表1 指标数据采集过程的SIPOC工作表
该阶段对项目具体过程进行评估,识别其波动规律,并通过收集和整理数据,将问题进一步量化,分析实现项目目标的改进途径。病区责任护士每天完成指标变量采集和院内信息系统填报,指标管理员每季度整理汇总并上报国家护理质量数据平台。回顾性调查2017年1至4季度各指标变量的填报情况,结果显示常见无效数据类型为:数据缺失、数据重复、数据错误。故本项目指标数据的有效性用缺失率、重复率和错误率来表示,3项指标发生概率越低表示数据的有效性越好。缺失率=(指标变量应报总次数-指标变量实际上报总次数)/指标变量应报总次数。重复率=指标变量重复提交次数/指标变量应报总次数。错误率=指标变量数据差错次数/指标变量应报总次数。

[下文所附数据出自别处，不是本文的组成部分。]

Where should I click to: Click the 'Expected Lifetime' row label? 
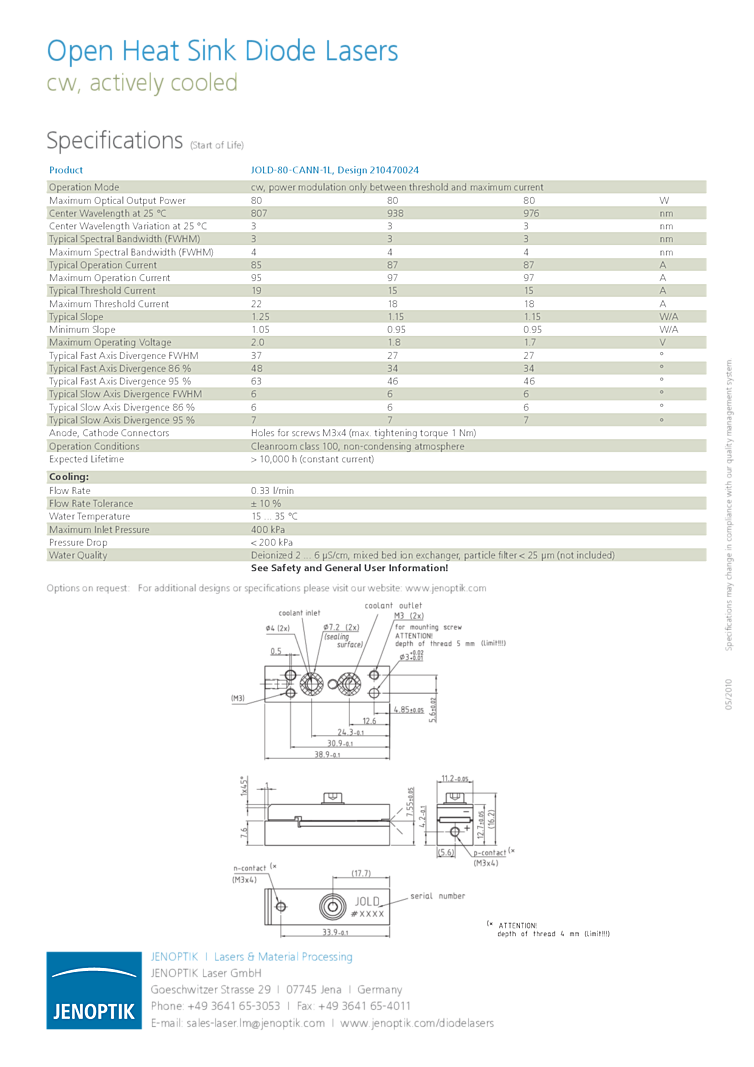tap(87, 459)
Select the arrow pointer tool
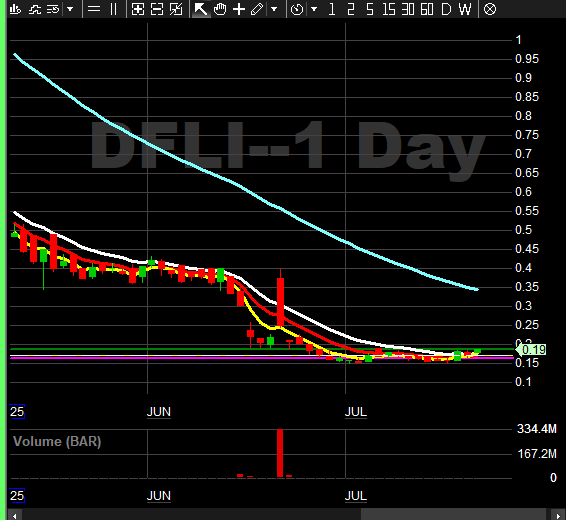This screenshot has width=566, height=520. point(201,9)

该阶段通过对已有资料的推测和原因假设,运用多种工具找出影响项目目标的问题及原因。绘制指标采集上报的跨职能流程图,见图1。根据流程图步骤,召集相关部门人员开展头脑风暴,找出每个流程步骤的薄弱环节,对各环节中可能存在的问题进行汇总,结果为:数据采集病区落实不到位,护理部缺少指标采集过程监管机制,各环节部门之间沟通不到位或脱节。针对上述问题,项目团队成员实地走访全院指标采集涉及的病区,进行现场调研,运用根本原因分析法,分析影响指标数据采集有效性的关键因素。护理部层面为缺乏医院层面监管机制,措施落实不到位,对病房护士长培训不到位,护士长相关知识缺乏且对指标重视度不够;病区层面为责任护士知识缺乏,应付填报,指标采集人员不固定,交接班遗漏,缺乏监督机制;信息科层面为院内指标采集信息系统不智能,填报程序不完善。
2.4.1护理部三级监管
针对影响目标的关键因素,寻求最优解决方案,使过程缺陷降至最低。从护理部层面予三级监管,进行指标梳理和归类,根据指标变量数据来源不同,梳理出“病区采集类指标”和“护理部采集类指标”。“病区采集类指标”根据指标变量数据的稳定性,按采集频率进行归纳,分为“日填报指标”和“月填报指标”,减轻病区指标采集工作量;完善指标采集上报流程、方法,制定指标上报标准及要求,纳入三级质控管理,建立护理部指标数据三级监管机制,科护士长每日9:00之前审核病区护士长提交的上一日数据,每月5日之前审核上月数据,指标管理员每季度初5日之前汇总反馈上季度数据;制定培训计划和方案,内容围绕“指标概述、测量方法、填报方法、数据分析和应用”开展,采取集中授课、现场指导等多种形式对全院护士长进行指标解读培训和考核。
图1 指标采集上报的跨职能流程图
2.4.2病区制定并落实上报制度及职责
病区层面制定并落实护理质量指标上报制度及职责,纳入科室工作周程和一级质控管理。由护士长负责对病区责任护士进行专题培训和一对一指导,解读指标的意义、计算和上报方法,确保每位护士掌握相关知识。设计病区指标采集查检表,建立指标每日交接班制度并督导落实,班班交接,设病区“指标管理专员”,负责病区每日(每月)指标数据汇总及系统填报,病区护士长加强督导,每日9:00之前登录填报系统审核签字并提交。
2.4.3信息科完善填报程序
信息科完善信息化采集系统填报程序,对计算复杂、易出错的指标进行解析,设计每日上报数据表(简称日报表)和每月上报数据表(简称月报表),将动态变化的数据归为日报表范围,即每日采集上报,对较为稳定的数据归为月报表,每月上报一次,保证数据及时填报的同时,减轻护士负担。对计算复杂的指标变量如“当日白班责任护士数”“当日夜班责任护士数”导入计算公式,护士只需录入排班表,自动计算病区护士上班小时数,并换算成8 h制(国家护理质量数据平台定义每班责任护士数=每班上班小时数/8);对于易误填的指标变量如“导管非计划拔管发生例次数/留置总日数”,原有统计方式极易将非计划拔管发生例次数与留置总日数填错位置,导致分子大于分母。整改后设置了上下限报警功能,若非计划拔管例次数大于留置总日数,系统进行弹框提示,以便操作者检查数据并重新提交。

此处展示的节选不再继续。